Virtuous Circle Or Rehypothecation?

Another session, another circular AI deal.

If this all implodes one day — you can almost see it: a year or two from now, one of the hyper-scalers suggests on an earnings call that demand for AI’s slowing or not panning out as expected, opening the proverbial floodgates — we’re going to remember the flurry of tie-ups announced over the past three months as an especially glaring example of the kind of self-referential absurdity which often typifies late-stage bubbles.

On Monday, Amazon said OpenAI will pay $38 billion over seven years to access Nvidia GPUs via AWS. “The rapid advancement of AI technology has created unprecedented demand for computing power,” Amazon declared, in a predictably hyperbolic press release. “As frontier model providers seek to push their models to new heights of intelligence, they are increasingly turning to AWS due to the performance, scale and security they can achieve.”

The announcement came hot on the heels of Amazon’s post-earnings rally. The rolling two-session gain for the stock, at ~15%, was the most pronounced in three years.

If you were inclined to suggest Amazon’s somehow an also-ran in the AI race, you should think twice, AWS chief Matt Garman suggested Monday. AWS, he said, will be “a backbone” for OpenAI’s ambitions, as Sam Altman “continues to push the boundaries of what’s possible.” (Never mind whether those boundaries should actually be pushed.)

As one habitually snarky market commentator (and no, I’m not talking about myself) noted a few weeks back, it’s easy to spend money you don’t have. OpenAI’s commitments are closing in on $1.5 trillion, and while a lot of that will come from investors both private and, eventually, public, one does have to wonder whether we’re pushing the limits in terms of positing the implausible.

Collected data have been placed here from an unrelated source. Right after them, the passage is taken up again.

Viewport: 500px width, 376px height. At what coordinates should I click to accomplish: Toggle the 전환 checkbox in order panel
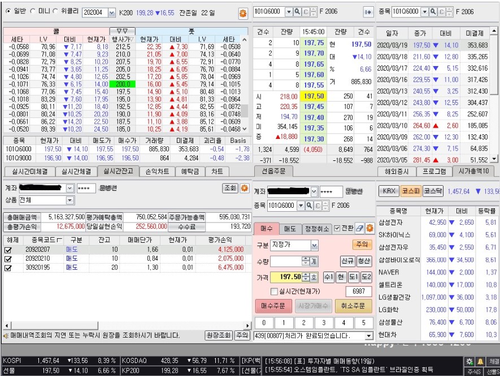point(337,228)
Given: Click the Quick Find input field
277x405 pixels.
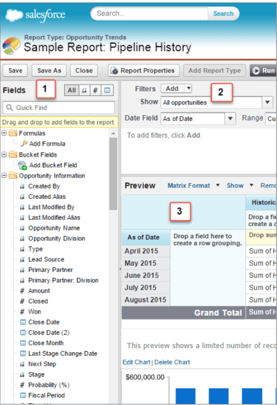Looking at the screenshot, I should (x=59, y=108).
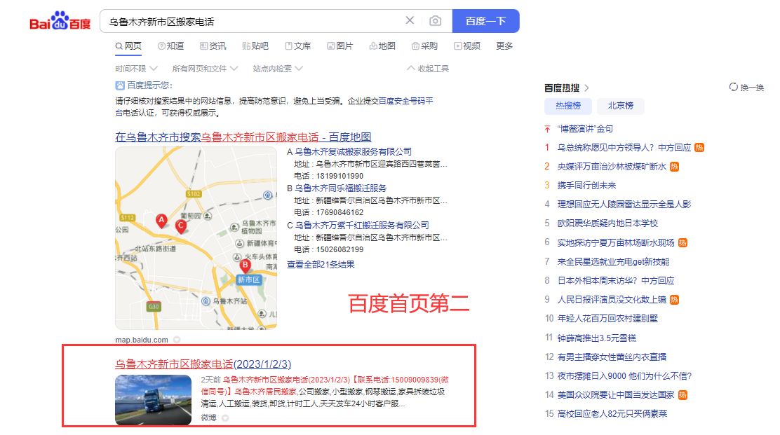
Task: Click the truck thumbnail in Weibo result
Action: [153, 400]
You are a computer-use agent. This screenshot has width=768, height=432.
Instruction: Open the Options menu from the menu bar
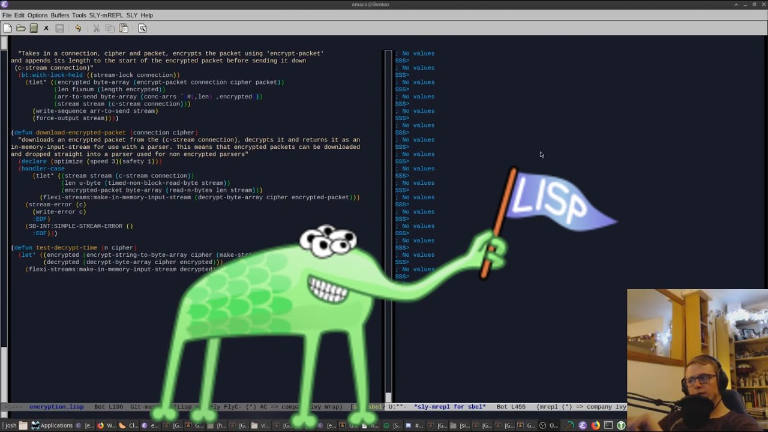click(37, 15)
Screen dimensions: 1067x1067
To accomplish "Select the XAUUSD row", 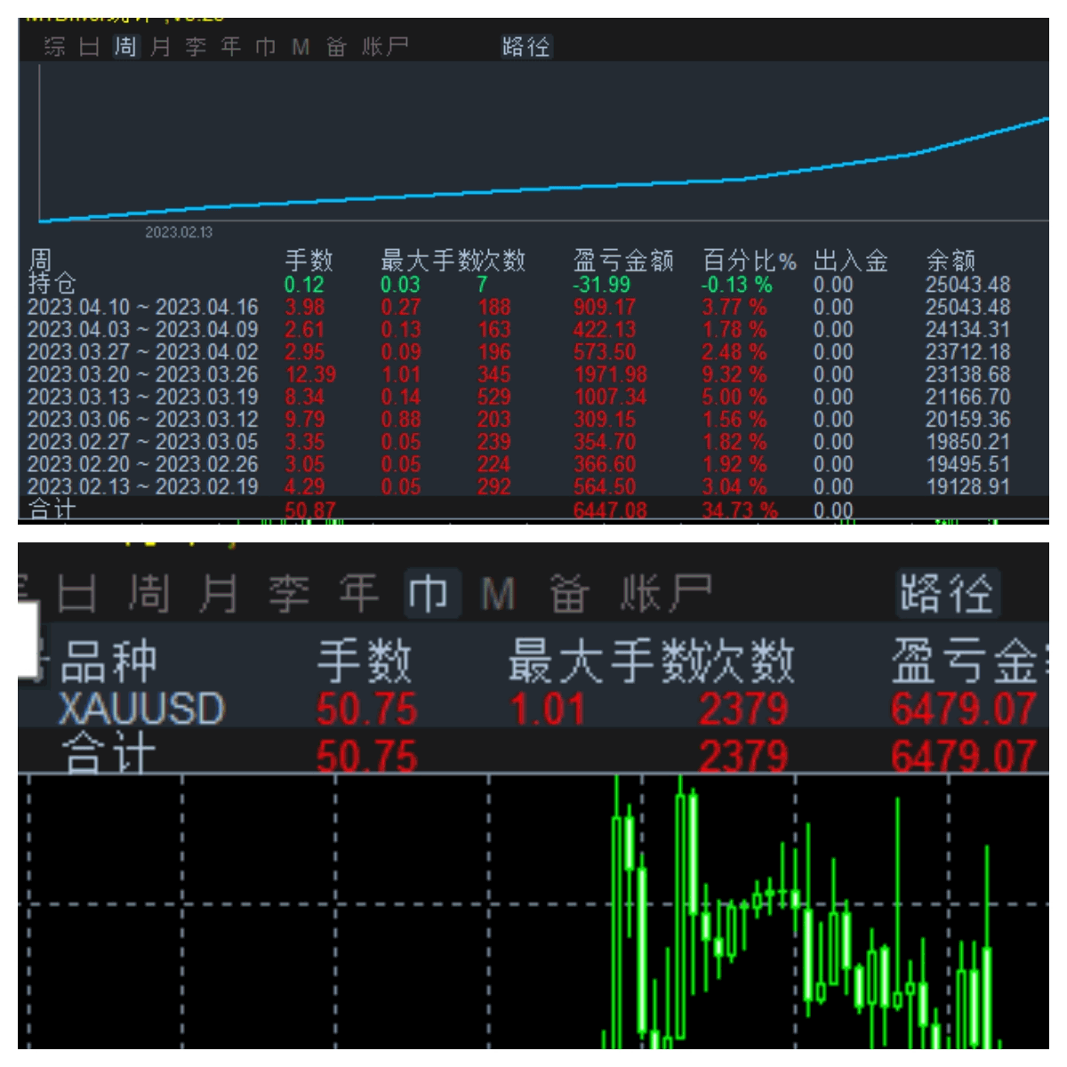I will pyautogui.click(x=534, y=710).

Over the weekend, in “The AI Spending Question,” I noted that we’re nowhere near peak AI capex, and I was emphatic that investors understand as much and remain more than willing to fund those expenditures. I’m confident that’s the right assessment, but past a certain point, we’re conjuring castles in the air.

“Where are the AI revenues going to come from?” SocGen’s Andrew Lapthorne wondered aloud on Monday. “MSCI World constituent companies are already spending most of their cashflow on capex, dividends and buybacks and with a mere $44 billion to spare, corporate balance sheets are going to have to take the strain,” he added.

The table above’s from Goldman. Focus on the columns under “Revision to 2026 estimates.” For the hyper-scalers, 2026 net income estimates were revised up by 3% over the past two months, capex by 13%.

To reiterate from the above-linked article, everyone knows the mega-caps aren’t going to fund the entirety of the AI buildout with “extra” cash. That’s not the issue. The concern — my concern, anyway — is that this whole thing feels cartoonishly interdependent.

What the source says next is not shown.